Animal species will expand into suitable habitat nearby, certainly. Whether they cease to exist in their original range is usually a question of the habitat there becoming unsuitable for some reason or another - maybe through climate change, or increased predation, or because that species has changed the original habitat itself - which is what you seem to be talking about. That is usually a question of overgrazing or similar, and typically will be a cyclical thing: population boom leads to overgrazing, which leads to migration and/or population crash due to starvation, which then allows the food source to recover and rinse and repeat.
I am struggling to think of a particular animal species which has permanently changed the habitat of an area to the point where they couldn’t survive there - other than human. There are plenty of plants and microorganisms though.

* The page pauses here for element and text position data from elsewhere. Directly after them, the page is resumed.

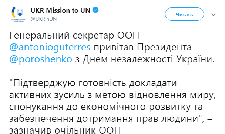This screenshot has height=134, width=225.
Task: Click the blue verified badge checkmark
Action: pos(95,10)
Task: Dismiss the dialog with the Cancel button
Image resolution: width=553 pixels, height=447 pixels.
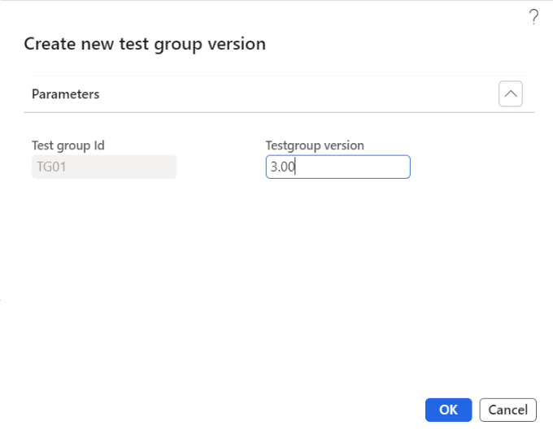Action: click(508, 410)
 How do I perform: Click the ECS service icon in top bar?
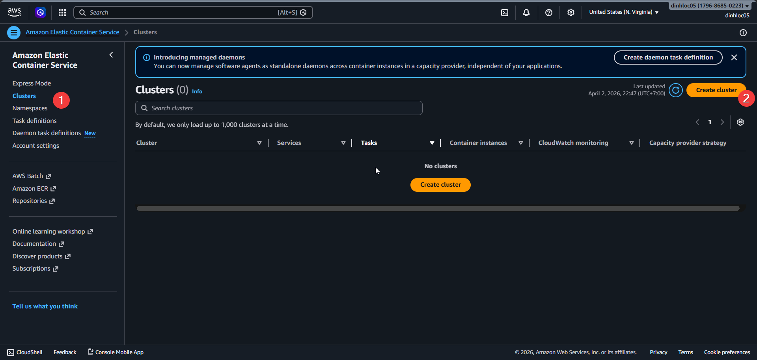pyautogui.click(x=40, y=12)
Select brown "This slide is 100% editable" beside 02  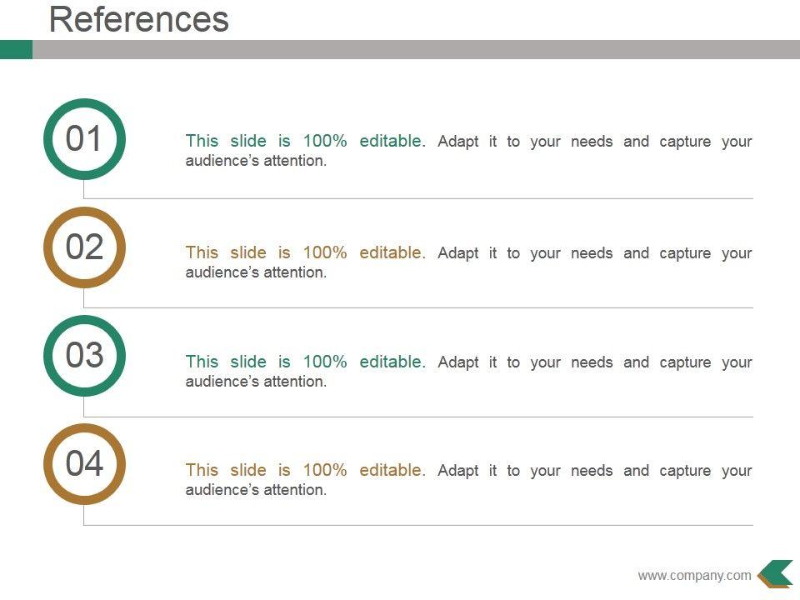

That is the whole basis of ecological succession.
Mostly asking because this appears to have happened in a fictional world’s ecology (Pokemon, oddly enough), and I have no idea if the concept has any basis in reality.

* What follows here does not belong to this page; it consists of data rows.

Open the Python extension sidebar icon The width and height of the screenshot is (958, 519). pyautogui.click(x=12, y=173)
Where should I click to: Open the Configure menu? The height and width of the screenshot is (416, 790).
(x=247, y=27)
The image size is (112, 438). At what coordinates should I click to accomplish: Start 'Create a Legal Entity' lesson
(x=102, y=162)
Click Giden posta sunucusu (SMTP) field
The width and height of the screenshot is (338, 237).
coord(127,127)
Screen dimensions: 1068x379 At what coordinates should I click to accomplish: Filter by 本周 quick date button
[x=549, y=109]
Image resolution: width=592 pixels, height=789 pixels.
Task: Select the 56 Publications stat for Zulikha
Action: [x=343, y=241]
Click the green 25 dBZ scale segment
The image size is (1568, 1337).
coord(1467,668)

(In Pokemon, some subspecies seem to have gone extinct in their equivalent of Hokkaido, but some remained extant in the prefecture/region just to the south in-universe)

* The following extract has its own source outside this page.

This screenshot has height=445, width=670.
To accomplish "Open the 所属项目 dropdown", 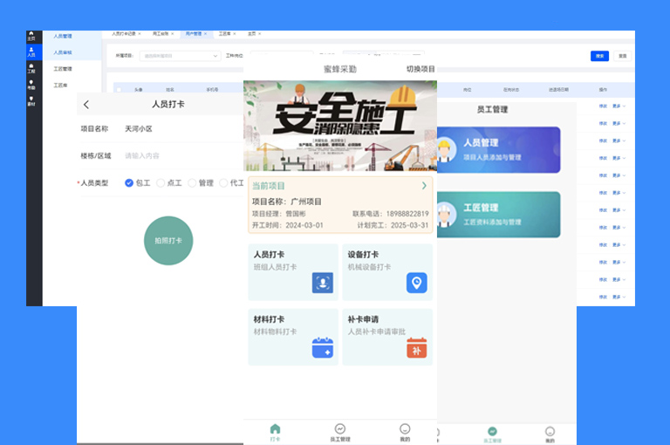I will point(181,56).
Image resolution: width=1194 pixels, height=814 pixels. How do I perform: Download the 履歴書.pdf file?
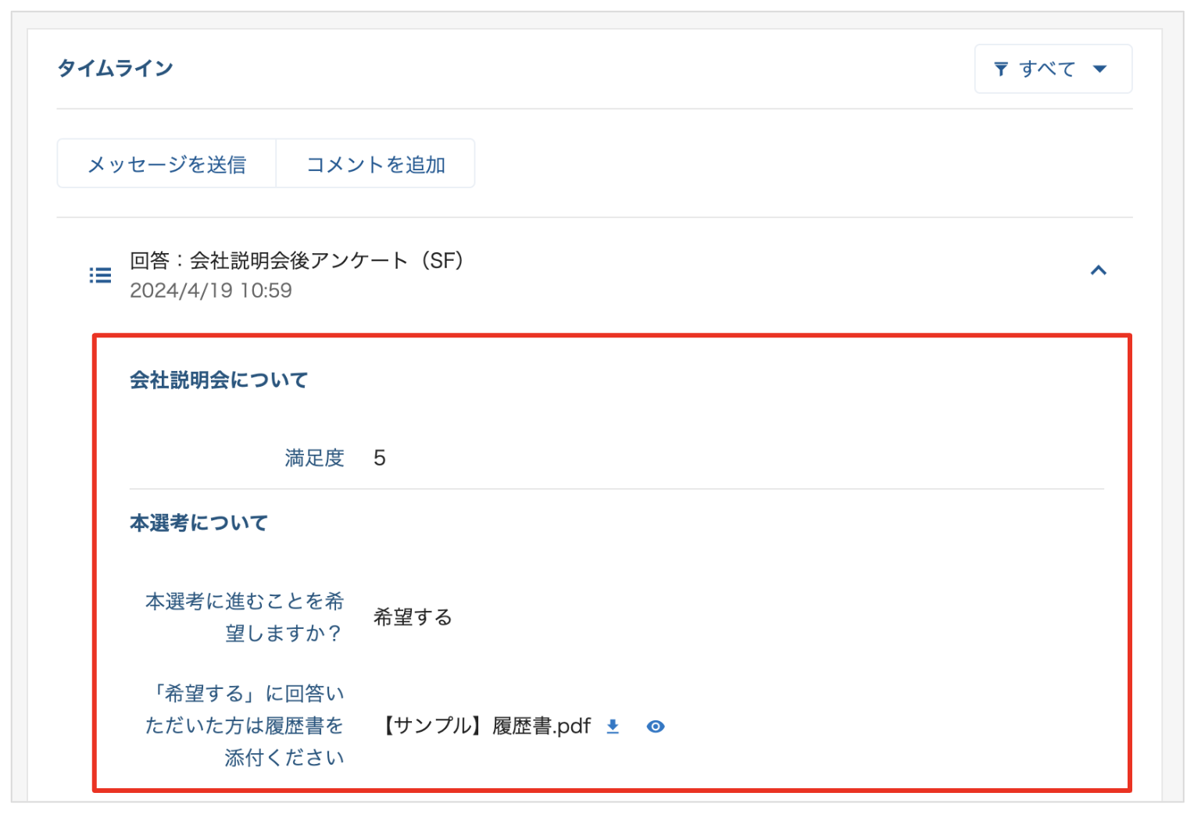pyautogui.click(x=613, y=727)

Yes but it isn’t usually caused just by migration but rather so migration coupled with changing environments.
Changes in the climate are a huge driving factor of this.
Speaking of the Pokémon example, I believe you are speaking of Sinnoh and Johto. Johto is (at least nowadays) a much warmer region than Sinnoh and during the events of the Arceus Legends game, a huge cataclysm happened that is very comparable to driving factors of IRL extinction events. So the migration of Hisui to Johto is not only plausible but actually foreshadowed
I was talking about Sinnoh/Hisui, but the other region I was thinking of was Kitikami (from Scarlet/Violet’s Teal Mask DLC), as white-stripe Basculin seem to show up in the latter’s waterways.
But yeah, migrations between Hisui and Johto might still have happened, considering that Sinnoh still has Sneasel in the modern day, but only the Johtonian subspecies.
If I recall correctly camelids originally developed in the northern tundras (cold desert) before becoming more adapted to mountainous areas and hot deserts. I think there are fossils of camels in northern Canada.